Um estudo do Instituto de Pesquisa Econômica Aplicada, o Ipea, aponta que a redução da jornada de trabalho para 40 horas semanais teria um custo semelhante aos reajustes históricos do salário mínimo no Brasil.
De acordo com a nota técnica publicada nesta terça-feira, 10 de fevereiro, o resultado indica uma capacidade de absorção da medida pelo mercado de trabalho. Setores que mais empregam, como indústria e comércio, teriam impacto inferior a 1% do custo operacional total, o que indica, segundo a nota, que essas áreas têm capacidade de absorver a mudança sem prejuízos relevantes.
O estudo analisa a atual jornada predominante de 44 horas semanais, associada à escala 6x1, e destaca que a redução da carga horária aumenta o custo da hora trabalhada, mas não implica, de forma automática, queda do PIB ou aumento do desemprego. Segundo o Ipea, as empresas podem reagir de diferentes maneiras, como investir em produtividade, reorganizar turnos ou contratar mais trabalhadores.

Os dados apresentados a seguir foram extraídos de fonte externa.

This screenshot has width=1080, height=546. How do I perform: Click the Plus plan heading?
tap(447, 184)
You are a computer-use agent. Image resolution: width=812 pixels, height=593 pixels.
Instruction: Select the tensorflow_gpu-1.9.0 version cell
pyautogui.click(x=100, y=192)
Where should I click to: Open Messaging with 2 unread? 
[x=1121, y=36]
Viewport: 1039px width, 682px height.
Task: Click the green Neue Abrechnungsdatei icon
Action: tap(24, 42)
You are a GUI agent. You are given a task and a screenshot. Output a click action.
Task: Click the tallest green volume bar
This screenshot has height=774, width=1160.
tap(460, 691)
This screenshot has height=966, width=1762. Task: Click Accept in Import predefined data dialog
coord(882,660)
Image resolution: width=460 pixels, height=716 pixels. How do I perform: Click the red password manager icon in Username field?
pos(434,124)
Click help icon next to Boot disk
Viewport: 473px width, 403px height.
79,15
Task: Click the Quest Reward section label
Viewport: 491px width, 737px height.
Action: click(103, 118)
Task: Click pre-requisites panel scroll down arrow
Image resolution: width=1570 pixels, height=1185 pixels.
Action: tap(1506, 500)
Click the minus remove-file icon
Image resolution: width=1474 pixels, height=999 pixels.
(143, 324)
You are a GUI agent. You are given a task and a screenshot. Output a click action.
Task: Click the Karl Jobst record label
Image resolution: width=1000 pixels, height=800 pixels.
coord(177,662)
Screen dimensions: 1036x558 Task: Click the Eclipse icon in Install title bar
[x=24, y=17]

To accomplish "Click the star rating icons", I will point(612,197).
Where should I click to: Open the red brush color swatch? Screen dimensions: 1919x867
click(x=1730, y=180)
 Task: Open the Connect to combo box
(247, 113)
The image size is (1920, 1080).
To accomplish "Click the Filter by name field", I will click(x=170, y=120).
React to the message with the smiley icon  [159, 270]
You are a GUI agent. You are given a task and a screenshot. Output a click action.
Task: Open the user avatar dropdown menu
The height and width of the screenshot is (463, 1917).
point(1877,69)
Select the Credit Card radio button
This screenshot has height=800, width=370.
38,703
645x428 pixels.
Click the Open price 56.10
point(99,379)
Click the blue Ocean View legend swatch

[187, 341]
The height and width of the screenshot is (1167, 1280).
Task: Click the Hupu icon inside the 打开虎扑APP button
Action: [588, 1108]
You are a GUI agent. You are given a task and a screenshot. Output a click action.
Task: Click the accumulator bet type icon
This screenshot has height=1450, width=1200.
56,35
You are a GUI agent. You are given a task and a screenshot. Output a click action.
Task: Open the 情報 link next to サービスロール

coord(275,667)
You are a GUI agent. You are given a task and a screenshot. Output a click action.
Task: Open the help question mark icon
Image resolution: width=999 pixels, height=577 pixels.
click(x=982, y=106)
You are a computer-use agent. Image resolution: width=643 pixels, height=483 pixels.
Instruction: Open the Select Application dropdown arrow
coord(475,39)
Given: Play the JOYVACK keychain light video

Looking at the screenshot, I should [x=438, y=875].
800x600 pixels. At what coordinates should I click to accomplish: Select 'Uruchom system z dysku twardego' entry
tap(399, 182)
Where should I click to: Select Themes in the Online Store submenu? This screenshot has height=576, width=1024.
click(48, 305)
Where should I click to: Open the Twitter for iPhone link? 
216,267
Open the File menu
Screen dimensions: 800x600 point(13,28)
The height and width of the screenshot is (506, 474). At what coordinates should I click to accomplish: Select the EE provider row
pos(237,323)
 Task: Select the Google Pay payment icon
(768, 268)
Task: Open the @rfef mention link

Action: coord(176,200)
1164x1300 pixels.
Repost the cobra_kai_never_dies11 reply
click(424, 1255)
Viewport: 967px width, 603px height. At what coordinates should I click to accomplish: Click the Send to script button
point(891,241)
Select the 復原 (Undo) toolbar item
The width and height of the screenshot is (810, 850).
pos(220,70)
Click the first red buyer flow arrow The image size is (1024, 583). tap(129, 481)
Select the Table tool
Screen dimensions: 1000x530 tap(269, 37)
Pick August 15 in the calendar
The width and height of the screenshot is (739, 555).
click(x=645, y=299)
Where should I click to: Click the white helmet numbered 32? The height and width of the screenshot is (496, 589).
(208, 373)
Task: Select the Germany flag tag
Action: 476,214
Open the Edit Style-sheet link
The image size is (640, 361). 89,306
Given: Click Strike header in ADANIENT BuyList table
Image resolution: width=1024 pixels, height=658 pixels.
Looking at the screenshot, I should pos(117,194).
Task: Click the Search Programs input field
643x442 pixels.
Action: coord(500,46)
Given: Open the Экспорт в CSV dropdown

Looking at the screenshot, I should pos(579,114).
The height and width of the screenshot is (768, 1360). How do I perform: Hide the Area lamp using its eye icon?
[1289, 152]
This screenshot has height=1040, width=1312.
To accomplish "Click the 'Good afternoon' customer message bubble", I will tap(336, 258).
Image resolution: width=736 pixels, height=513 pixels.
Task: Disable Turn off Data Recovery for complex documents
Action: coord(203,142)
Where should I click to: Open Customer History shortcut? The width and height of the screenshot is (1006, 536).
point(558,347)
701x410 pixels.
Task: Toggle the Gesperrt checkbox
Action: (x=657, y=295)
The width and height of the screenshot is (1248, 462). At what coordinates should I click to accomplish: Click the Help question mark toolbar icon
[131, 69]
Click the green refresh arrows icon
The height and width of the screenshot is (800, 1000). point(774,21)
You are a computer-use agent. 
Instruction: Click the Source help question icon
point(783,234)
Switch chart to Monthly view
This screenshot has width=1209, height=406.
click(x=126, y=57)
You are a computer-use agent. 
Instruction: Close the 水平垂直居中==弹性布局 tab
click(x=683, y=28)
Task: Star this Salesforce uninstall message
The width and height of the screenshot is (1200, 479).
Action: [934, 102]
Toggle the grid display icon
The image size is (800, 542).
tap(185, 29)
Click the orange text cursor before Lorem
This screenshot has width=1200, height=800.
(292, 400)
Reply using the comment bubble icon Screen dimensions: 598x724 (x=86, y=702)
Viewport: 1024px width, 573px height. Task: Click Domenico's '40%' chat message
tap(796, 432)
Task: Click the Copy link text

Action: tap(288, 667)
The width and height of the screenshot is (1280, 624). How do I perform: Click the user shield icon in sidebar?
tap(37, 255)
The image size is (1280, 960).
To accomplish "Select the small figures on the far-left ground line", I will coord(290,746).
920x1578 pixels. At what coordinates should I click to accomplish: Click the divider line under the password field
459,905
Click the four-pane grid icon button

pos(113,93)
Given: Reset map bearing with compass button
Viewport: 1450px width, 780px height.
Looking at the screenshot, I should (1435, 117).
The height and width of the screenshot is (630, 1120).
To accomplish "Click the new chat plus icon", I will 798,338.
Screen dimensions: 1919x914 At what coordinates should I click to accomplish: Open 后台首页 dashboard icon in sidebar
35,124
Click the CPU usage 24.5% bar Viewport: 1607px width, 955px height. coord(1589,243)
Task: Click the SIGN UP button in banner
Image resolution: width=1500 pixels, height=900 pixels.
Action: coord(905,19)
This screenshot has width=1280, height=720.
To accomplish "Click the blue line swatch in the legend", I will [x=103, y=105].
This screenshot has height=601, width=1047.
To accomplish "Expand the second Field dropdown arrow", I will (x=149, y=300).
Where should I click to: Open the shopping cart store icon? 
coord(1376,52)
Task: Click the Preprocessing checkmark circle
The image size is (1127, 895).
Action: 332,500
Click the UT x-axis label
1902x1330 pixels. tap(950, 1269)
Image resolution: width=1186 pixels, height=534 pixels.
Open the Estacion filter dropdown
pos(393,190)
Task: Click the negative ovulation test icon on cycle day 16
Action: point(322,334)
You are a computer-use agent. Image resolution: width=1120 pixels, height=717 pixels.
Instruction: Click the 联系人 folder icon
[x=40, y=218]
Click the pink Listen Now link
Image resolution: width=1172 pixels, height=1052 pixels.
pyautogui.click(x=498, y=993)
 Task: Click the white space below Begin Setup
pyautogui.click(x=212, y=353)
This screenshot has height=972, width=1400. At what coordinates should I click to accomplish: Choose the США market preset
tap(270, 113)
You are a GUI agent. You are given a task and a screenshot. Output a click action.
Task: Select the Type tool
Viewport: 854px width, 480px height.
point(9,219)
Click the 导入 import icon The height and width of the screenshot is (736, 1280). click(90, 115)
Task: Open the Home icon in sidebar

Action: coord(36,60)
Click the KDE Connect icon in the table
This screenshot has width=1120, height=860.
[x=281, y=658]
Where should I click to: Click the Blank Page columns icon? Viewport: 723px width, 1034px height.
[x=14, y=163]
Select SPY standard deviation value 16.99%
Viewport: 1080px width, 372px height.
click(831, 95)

Entre os principais benefícios sociais da redução da jornada apontados pelo Instituto está a diminuição das desigualdades no mercado de trabalho formal. Os dados mostram que jornadas mais longas estão concentradas entre trabalhadores de menor renda e menor escolaridade, que recebem salários significativamente mais baixos por hora trabalhada.
Outro ponto destacado é a melhora na qualidade de vida, com mais tempo disponível para descanso, cuidados familiares, educação e saúde.
O Ipea lembra ainda que o Brasil já enfrentou aumentos expressivos no custo do trabalho, como os reajustes reais do salário mínimo, sem impactos negativos sobre o emprego. Para os pesquisadores, a discussão sobre a jornada deve considerar não apenas os efeitos econômicos, mas também os ganhos sociais e o bem-estar da população.